Telle est la question que pose dans cet article argumenté l’association du “tract des linguistes”, qui juge déjà périmé le nouveau dictionnaire de l’Académie. “Des mots devenus courants n’y figurent pas : coronavirus, chocolatine, daron, féminicide, cliquer, keuf, smartphone, web…. Et le mail n’y est qu’un petit marteau ou une promenade plantée d’arbres, sans aucun renvoi au mot courriel ajouté récemment en ligne !”, peut-on y lire. D’où cette conclusion :Une neuvième édition, et après ? Tenons-nous en au site, qui, indiscutablement, a aujourd’hui sa valeur”. Les auteurs du texte encouragent les Immortels à s’engager plutôt dans une entreprise de rationalisation de l’orthographe.

Langue bretonne : huit projets soutenus financièrement par la course-relais Redadeg…

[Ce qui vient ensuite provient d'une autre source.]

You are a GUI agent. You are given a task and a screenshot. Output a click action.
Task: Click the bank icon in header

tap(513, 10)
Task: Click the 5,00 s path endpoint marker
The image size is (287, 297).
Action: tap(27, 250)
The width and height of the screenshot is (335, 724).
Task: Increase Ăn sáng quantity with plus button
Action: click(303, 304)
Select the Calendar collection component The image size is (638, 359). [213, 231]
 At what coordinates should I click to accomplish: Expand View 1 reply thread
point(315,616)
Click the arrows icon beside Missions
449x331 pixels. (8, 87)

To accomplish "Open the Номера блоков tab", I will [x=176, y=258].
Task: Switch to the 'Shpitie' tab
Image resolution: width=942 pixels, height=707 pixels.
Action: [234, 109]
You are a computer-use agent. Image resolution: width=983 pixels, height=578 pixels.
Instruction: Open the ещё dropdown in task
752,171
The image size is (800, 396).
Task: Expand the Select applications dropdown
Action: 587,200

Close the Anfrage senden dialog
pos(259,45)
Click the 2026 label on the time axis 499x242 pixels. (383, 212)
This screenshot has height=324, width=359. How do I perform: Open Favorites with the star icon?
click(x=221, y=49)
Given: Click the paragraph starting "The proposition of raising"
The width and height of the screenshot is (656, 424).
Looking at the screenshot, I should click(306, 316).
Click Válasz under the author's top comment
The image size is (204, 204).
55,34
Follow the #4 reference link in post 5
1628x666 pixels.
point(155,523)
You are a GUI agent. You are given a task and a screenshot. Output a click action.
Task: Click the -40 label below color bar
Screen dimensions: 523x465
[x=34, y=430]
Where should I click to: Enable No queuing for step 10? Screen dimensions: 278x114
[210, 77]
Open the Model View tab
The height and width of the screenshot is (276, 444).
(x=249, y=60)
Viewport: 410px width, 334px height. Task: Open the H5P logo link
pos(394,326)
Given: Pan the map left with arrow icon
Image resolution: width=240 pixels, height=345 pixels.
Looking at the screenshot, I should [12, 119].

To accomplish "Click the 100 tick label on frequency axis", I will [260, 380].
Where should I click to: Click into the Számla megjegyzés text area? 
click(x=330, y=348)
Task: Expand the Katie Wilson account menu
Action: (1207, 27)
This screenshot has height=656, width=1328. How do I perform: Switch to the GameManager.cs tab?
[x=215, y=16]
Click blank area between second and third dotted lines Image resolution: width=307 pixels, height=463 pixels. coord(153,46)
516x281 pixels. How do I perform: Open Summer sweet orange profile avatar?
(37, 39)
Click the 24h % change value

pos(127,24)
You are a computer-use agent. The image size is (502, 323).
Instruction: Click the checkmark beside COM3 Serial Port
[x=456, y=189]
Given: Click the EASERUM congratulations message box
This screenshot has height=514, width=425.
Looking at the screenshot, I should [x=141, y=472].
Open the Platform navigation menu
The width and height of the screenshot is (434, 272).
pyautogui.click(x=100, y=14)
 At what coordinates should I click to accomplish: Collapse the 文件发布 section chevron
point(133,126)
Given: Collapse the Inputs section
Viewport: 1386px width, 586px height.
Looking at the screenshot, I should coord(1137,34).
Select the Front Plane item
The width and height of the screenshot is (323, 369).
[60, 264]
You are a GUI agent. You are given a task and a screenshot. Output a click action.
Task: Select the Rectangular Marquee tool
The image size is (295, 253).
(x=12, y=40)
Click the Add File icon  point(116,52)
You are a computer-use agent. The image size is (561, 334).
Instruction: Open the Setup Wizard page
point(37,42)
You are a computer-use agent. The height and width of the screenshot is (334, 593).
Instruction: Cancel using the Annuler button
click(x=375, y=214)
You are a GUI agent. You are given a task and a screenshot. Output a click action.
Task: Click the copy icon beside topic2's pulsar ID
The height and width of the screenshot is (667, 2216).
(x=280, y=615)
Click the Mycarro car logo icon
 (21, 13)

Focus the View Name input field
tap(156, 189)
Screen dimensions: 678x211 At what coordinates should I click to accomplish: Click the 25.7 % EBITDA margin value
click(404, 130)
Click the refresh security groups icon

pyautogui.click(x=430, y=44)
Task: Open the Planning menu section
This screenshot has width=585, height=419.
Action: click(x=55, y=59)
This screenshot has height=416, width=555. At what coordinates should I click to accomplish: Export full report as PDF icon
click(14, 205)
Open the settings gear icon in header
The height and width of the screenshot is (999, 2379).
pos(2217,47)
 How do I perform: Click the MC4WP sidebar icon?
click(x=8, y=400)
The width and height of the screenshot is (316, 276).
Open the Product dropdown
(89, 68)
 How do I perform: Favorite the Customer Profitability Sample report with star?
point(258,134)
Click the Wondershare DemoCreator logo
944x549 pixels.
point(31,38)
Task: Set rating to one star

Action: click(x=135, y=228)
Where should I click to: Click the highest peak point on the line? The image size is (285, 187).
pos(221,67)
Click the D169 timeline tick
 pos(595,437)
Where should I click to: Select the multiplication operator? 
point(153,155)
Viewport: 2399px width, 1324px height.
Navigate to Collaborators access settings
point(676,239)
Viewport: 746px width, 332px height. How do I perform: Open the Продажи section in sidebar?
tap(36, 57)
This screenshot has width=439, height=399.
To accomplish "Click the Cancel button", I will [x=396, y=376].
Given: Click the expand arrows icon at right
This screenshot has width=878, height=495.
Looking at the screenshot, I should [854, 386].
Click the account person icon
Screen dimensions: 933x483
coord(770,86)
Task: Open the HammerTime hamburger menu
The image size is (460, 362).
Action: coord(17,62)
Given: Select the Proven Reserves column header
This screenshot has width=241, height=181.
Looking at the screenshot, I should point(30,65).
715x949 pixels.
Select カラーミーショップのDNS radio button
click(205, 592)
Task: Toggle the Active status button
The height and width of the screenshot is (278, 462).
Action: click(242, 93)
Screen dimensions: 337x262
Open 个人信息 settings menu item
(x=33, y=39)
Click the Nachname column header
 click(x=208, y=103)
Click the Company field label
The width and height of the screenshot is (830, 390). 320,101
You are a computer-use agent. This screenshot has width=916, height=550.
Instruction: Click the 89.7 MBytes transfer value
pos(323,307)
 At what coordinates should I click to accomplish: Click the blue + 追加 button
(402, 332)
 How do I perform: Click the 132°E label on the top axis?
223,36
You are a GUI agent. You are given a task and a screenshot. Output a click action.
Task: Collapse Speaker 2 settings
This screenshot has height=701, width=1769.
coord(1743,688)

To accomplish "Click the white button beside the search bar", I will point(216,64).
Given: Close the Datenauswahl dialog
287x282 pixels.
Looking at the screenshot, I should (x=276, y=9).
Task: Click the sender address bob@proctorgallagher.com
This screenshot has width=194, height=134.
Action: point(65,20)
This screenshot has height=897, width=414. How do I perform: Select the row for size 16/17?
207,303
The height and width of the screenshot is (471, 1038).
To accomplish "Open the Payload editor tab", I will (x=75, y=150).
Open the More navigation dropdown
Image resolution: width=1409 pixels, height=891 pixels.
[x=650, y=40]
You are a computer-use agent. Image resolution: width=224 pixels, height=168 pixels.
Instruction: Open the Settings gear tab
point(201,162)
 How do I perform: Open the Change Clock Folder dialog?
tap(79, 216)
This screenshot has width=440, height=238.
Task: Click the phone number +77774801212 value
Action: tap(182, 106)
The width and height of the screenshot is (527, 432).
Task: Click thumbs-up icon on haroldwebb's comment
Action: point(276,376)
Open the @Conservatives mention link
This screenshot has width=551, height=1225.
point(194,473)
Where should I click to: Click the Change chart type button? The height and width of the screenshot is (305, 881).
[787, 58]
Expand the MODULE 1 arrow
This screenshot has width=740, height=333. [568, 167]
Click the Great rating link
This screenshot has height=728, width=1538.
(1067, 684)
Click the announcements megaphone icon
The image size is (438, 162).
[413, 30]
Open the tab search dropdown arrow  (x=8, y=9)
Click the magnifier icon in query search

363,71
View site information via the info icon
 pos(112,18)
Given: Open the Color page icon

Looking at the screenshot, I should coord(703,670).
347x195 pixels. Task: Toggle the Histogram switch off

La Redadeg est une course-relais traversant les cinq départements de la Bretagne historique, destinée à promouvoir et à récolter des fonds pour la langue bretonne. Les organisateurs de l’édition 2024 viennent de remettre des chèques d’un montant total de 135 000 euros à huit associations, ainsi qu’au réseau d’enseignement immersif Diwan.

… mais toujours des problèmes avec le rectorat

La loi Molac prévoyait de proposer l’enseignement des langues régionales à tous les élèves des territoires concernés. Constatant sa non-application en Bretagne, et ce malgré la signature d’une convention Etat-Région, les associations Div Yezh Breizh (parents d’élèves) et Kelennomp ! (enseignants) ont saisi le rectorat pour exiger chacune le versement d’une somme de 10 000 euros en réparation du préjudice subi. Première étape avant la saisine du tribunal administratif.

Une langue commune européenne inspirée du latin ?

Tel est le projet de Marco de Grandis, qui a publié en début d’année la première grammaire de l’euriziano, qui conserve toutes les caractéristiques essentielles du latin, tout en les simplifiant. Une langue artificielle créée dans l’espoir de fournir aux Européens une langue commune.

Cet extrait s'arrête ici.